Evusheld gained emergency use authorization in the US for prevention of COVID-19 in December 2021, offering an alternative to vaccination for those who cannot receive a vaccine or do not mount a sufficient immune response (it has also now been authorized for prevention in the EU and a number of other countries).
The Japanese approval, however, marks the first approval for both prevention and treatment. In treatment, trials showed the combination ‘significantly reduced’ the relative risk of COVID-19 progressing to severe illness or death.

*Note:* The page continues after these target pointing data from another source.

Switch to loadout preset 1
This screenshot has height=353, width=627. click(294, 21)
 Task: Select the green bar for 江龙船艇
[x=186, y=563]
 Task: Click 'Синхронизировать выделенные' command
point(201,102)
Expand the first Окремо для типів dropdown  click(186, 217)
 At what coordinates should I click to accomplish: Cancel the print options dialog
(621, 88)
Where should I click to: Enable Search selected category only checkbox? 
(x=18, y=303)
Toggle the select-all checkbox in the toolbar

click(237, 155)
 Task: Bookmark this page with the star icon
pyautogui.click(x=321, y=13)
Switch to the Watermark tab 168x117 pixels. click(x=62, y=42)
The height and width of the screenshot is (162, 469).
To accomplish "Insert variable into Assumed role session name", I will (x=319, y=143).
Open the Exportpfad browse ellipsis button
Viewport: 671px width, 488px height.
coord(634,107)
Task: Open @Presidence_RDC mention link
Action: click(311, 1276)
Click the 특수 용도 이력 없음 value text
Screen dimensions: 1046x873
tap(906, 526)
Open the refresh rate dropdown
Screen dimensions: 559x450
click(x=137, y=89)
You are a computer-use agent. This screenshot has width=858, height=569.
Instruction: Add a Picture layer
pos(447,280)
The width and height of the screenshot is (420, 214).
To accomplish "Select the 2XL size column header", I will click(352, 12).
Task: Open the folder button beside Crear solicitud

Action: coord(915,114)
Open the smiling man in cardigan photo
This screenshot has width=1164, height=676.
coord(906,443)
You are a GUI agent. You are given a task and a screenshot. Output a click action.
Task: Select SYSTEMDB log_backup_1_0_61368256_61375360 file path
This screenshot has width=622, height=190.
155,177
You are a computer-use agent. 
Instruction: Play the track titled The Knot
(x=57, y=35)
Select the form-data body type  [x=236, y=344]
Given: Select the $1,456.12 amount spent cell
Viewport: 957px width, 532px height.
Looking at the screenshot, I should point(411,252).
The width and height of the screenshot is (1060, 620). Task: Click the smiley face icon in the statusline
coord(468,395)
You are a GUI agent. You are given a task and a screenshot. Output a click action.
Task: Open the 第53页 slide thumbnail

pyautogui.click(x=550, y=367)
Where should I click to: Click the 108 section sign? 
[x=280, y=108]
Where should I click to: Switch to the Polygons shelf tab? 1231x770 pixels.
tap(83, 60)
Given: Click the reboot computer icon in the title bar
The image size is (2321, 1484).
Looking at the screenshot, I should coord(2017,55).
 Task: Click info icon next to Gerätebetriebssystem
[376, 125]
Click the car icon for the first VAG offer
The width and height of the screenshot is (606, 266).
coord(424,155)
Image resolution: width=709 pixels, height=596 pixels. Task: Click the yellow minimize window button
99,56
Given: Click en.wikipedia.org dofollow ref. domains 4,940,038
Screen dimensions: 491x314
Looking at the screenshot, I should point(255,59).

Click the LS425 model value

AstraZeneca continues to progress submissions for Evusheld for both prevention and treatment around the world.
Mene Pangalos, Executive Vice President, BioPharmaceuticals R&D, AstraZeneca, said: “The approvals of Evusheld in Japan represent an important milestone in our ongoing efforts to help combat COVID-19 on all fronts. Evusheld is now the only long-acting antibody combination authorised for both COVID-19 prevention and treatment, allowing us to help protect even more vulnerable patients such as the immunocompromised from this devastating disease.”
Japanese approvals
In prevention, Japan’s Ministry of Health, Labour and Welfare (MHLW) granted Evusheld Special Approval for Emergency for adults and adolescents (12 years of age and older weighing at least 40kg). Evusheld is approved for use in those whom SARS-CoV-2 vaccination is not recommended and who may have an inadequate response to a COVID-19 vaccine due to immunodeficiencies.